What you will do →
Once you find the line with "Task: Click the browser back arrow" in the entries below, return exactly every line from it through the line with "Click the header Search text box".

**********

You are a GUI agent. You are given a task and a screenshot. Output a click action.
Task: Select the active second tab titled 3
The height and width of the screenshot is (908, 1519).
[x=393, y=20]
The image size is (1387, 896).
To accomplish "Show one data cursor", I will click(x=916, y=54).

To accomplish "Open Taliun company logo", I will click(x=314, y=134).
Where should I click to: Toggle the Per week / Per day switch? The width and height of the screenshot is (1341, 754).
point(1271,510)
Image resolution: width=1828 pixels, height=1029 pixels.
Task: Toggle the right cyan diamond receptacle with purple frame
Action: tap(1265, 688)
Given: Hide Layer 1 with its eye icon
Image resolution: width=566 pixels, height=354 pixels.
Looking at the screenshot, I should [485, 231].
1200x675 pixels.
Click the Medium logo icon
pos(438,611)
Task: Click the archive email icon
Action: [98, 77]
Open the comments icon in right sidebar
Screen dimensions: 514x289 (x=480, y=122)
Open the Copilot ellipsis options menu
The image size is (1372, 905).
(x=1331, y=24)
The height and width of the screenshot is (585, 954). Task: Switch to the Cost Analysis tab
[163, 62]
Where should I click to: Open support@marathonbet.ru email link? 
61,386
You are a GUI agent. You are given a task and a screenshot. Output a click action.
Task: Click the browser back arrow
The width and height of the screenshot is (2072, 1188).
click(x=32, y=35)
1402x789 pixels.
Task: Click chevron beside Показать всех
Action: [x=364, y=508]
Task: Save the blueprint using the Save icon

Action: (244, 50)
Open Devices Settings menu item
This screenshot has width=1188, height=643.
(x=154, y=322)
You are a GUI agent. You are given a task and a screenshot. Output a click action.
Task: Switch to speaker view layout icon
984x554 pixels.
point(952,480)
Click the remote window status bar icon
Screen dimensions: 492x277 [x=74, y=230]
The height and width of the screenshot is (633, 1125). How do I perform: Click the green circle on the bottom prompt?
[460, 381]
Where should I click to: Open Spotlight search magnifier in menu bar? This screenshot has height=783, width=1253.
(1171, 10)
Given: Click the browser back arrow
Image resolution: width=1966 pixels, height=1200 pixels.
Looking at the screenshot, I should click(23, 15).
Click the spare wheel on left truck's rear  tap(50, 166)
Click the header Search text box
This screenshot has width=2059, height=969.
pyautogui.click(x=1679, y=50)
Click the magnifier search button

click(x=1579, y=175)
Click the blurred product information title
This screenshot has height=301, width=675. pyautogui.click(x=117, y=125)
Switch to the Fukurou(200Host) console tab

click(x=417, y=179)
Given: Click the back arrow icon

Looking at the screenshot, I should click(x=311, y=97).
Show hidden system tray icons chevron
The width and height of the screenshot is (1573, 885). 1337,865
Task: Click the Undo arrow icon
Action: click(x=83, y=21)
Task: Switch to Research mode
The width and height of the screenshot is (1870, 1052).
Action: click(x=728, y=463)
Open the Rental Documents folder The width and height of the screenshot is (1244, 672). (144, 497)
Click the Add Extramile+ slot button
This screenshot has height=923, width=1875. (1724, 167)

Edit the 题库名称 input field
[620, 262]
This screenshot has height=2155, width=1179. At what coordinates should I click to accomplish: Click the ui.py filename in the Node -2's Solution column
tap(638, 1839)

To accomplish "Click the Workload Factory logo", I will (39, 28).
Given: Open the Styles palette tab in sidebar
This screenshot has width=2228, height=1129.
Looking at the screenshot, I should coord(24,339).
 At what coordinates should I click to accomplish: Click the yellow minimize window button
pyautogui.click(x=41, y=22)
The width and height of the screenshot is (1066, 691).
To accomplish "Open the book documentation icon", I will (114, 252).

**********

Task result →
Task: Click the browser back arrow
The width and height of the screenshot is (2072, 1188).
click(x=32, y=35)
1402x789 pixels.
Task: Click chevron beside Показать всех
Action: [x=364, y=508]
Task: Save the blueprint using the Save icon

Action: (244, 50)
Open Devices Settings menu item
This screenshot has width=1188, height=643.
(x=154, y=322)
You are a GUI agent. You are given a task and a screenshot. Output a click action.
Task: Switch to speaker view layout icon
984x554 pixels.
point(952,480)
Click the remote window status bar icon
Screen dimensions: 492x277 [x=74, y=230]
The height and width of the screenshot is (633, 1125). How do I perform: Click the green circle on the bottom prompt?
[460, 381]
Where should I click to: Open Spotlight search magnifier in menu bar? This screenshot has height=783, width=1253.
(1171, 10)
Given: Click the browser back arrow
Image resolution: width=1966 pixels, height=1200 pixels.
Looking at the screenshot, I should click(23, 15).
Click the spare wheel on left truck's rear  tap(50, 166)
Click the header Search text box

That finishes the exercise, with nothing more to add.